:: GOAL OF THE EXERCISE ::
Update the part that opens with the line containing "This screenshot has width=938, height=403." and runs through the last of the lines, putting "menu" in place of "dropdown" and keeping everything else the same. Leave the pictures out of your answer.

:: PROVIDED ENTRIES ::

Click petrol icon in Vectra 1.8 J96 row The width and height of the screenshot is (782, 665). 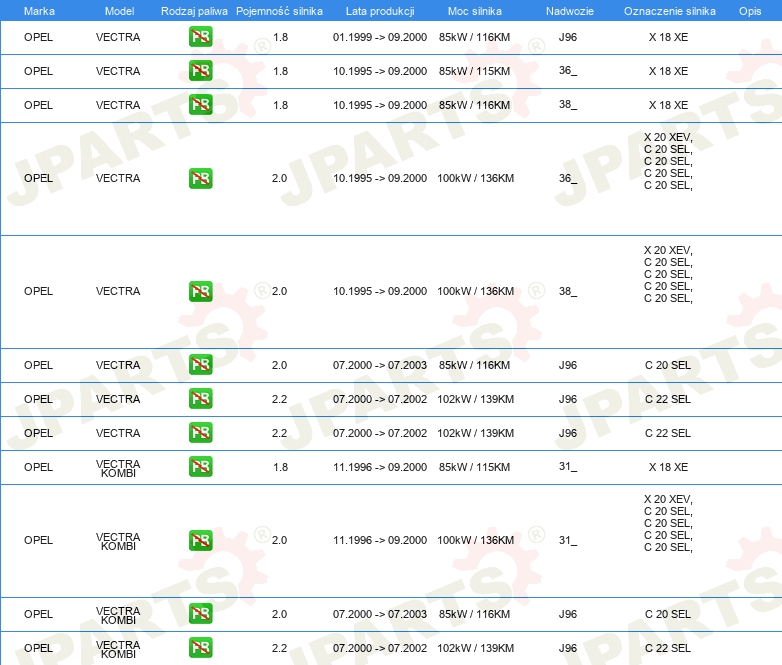pyautogui.click(x=200, y=37)
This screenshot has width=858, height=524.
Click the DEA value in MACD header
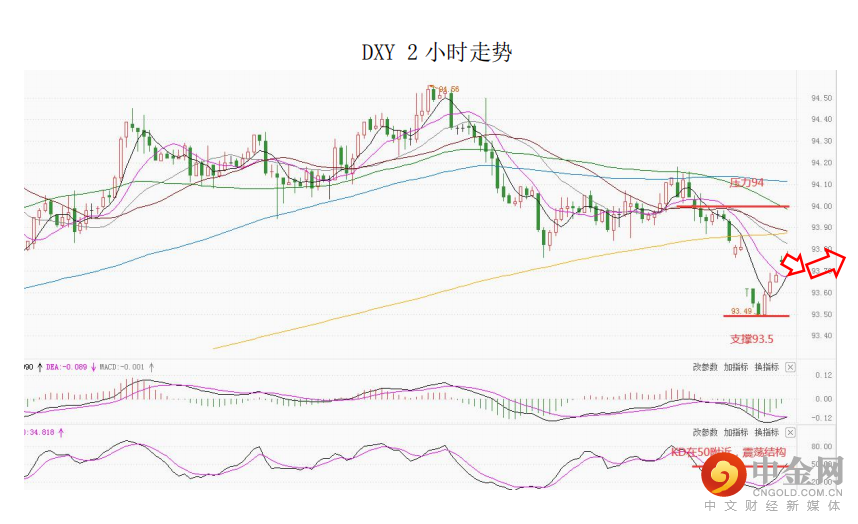pyautogui.click(x=66, y=367)
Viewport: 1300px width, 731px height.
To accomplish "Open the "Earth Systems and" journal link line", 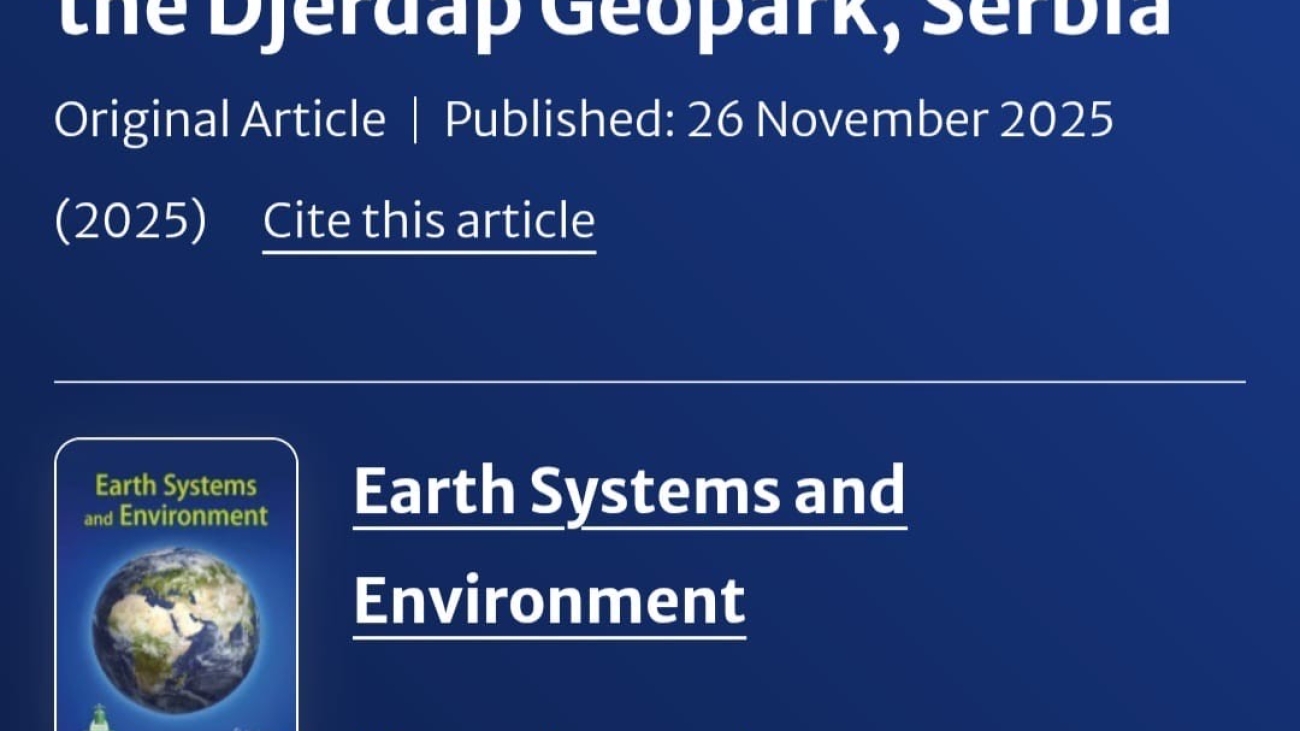I will tap(629, 491).
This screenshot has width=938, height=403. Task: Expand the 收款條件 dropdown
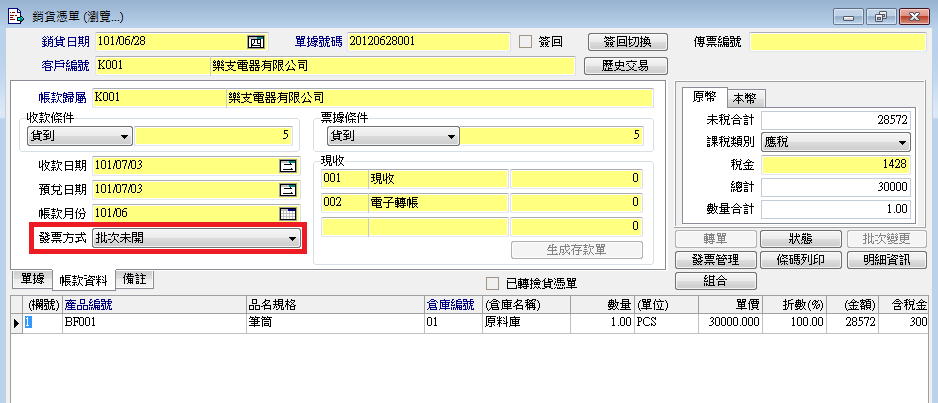(125, 136)
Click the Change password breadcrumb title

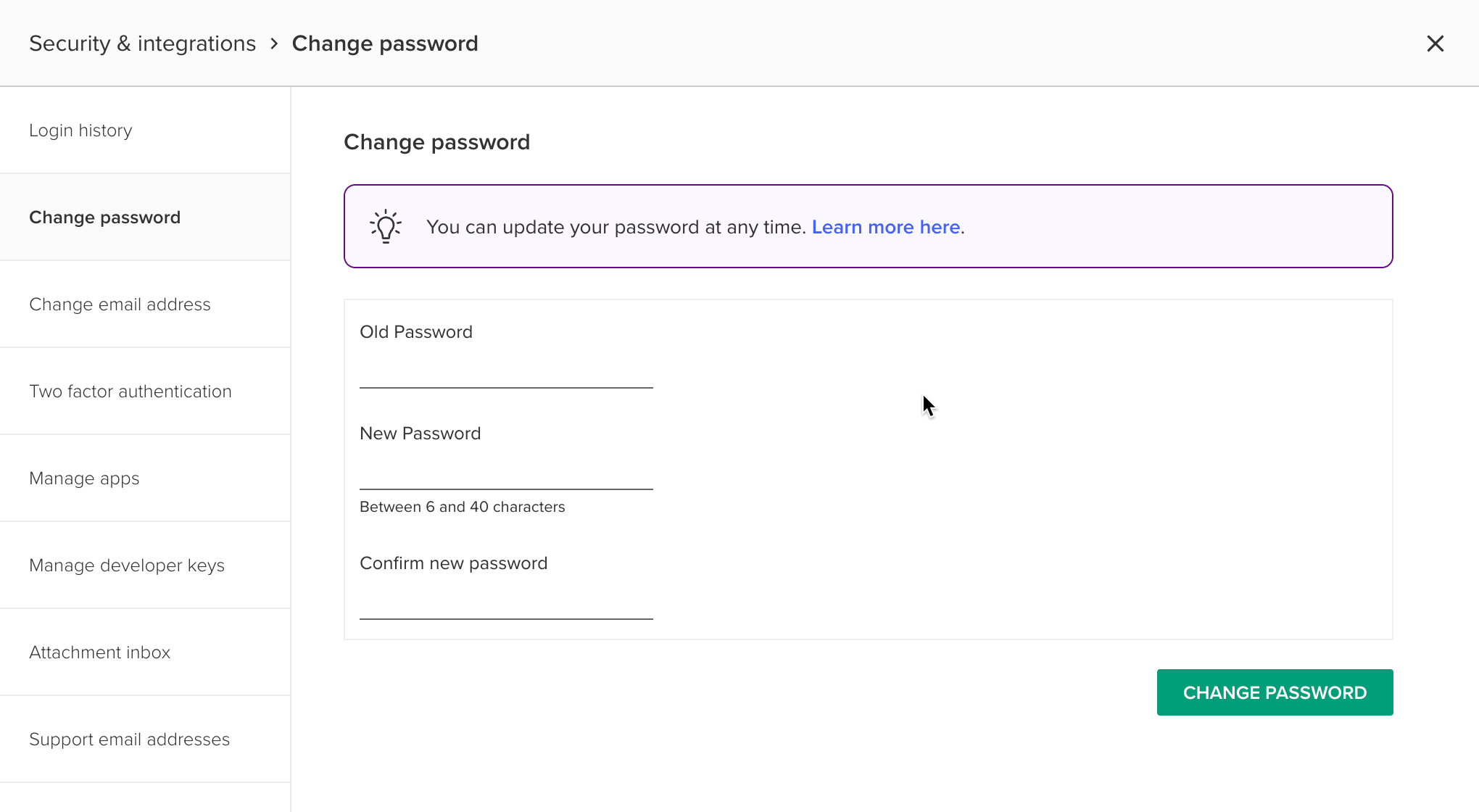pyautogui.click(x=385, y=44)
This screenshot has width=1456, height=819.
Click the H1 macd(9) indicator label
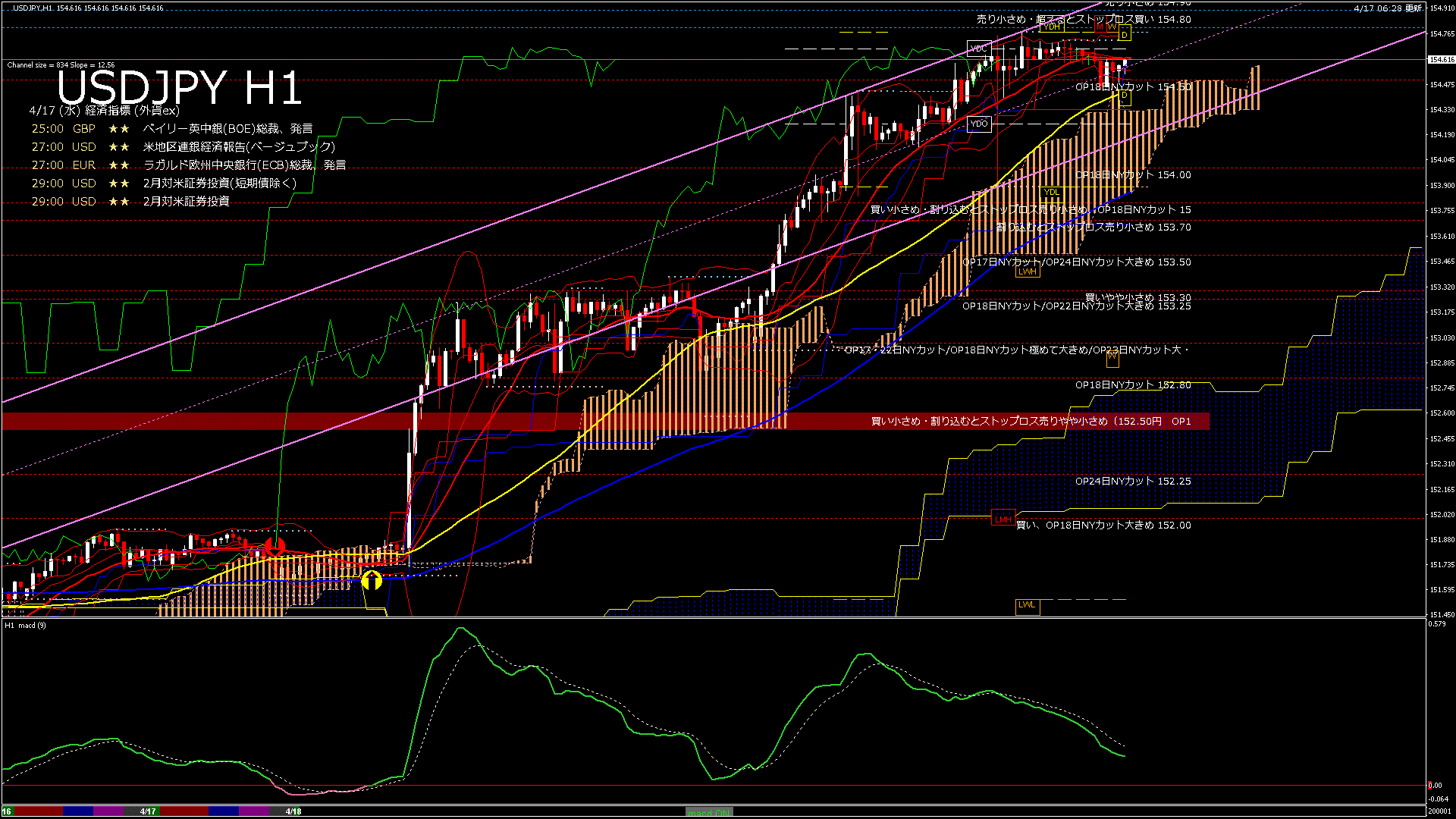tap(26, 626)
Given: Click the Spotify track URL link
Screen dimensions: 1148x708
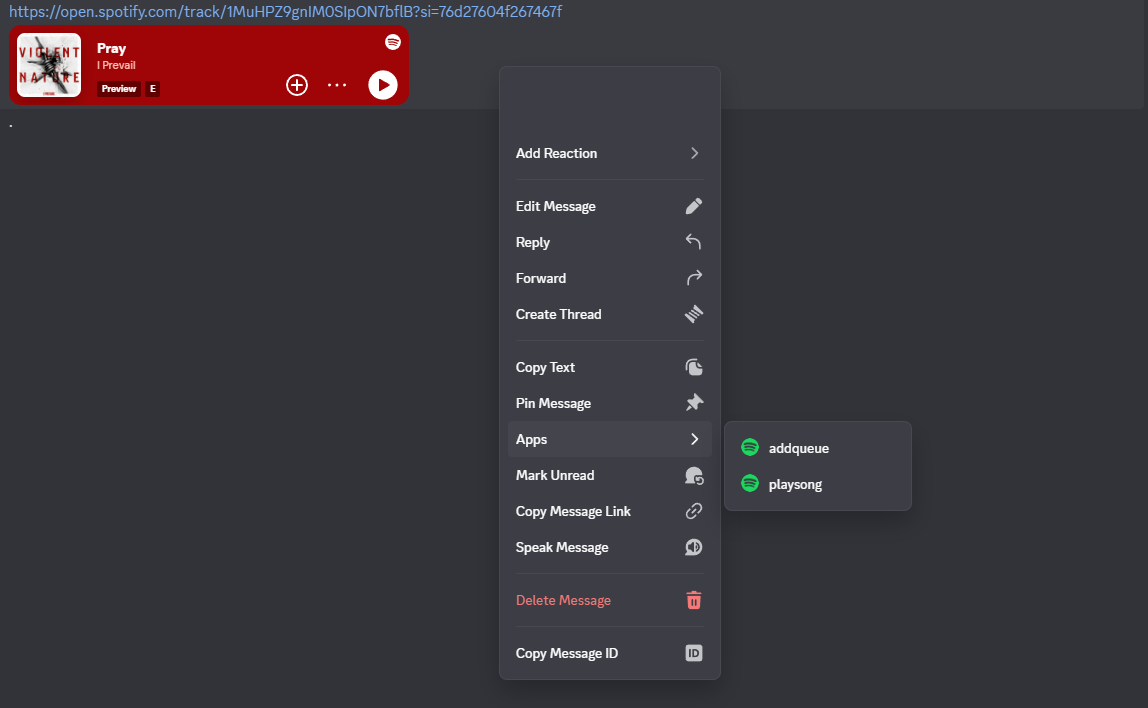Looking at the screenshot, I should 285,11.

:: EXERCISE SOLUTION ::
This screenshot has width=938, height=403. Task: Expand the 收款條件 menu
(125, 136)
Click the Change password breadcrumb title

pyautogui.click(x=385, y=44)
This screenshot has width=1456, height=819.
Click the H1 macd(9) indicator label
tap(26, 626)
Given: Click the Spotify track URL link
Screen dimensions: 1148x708
Looking at the screenshot, I should 285,11.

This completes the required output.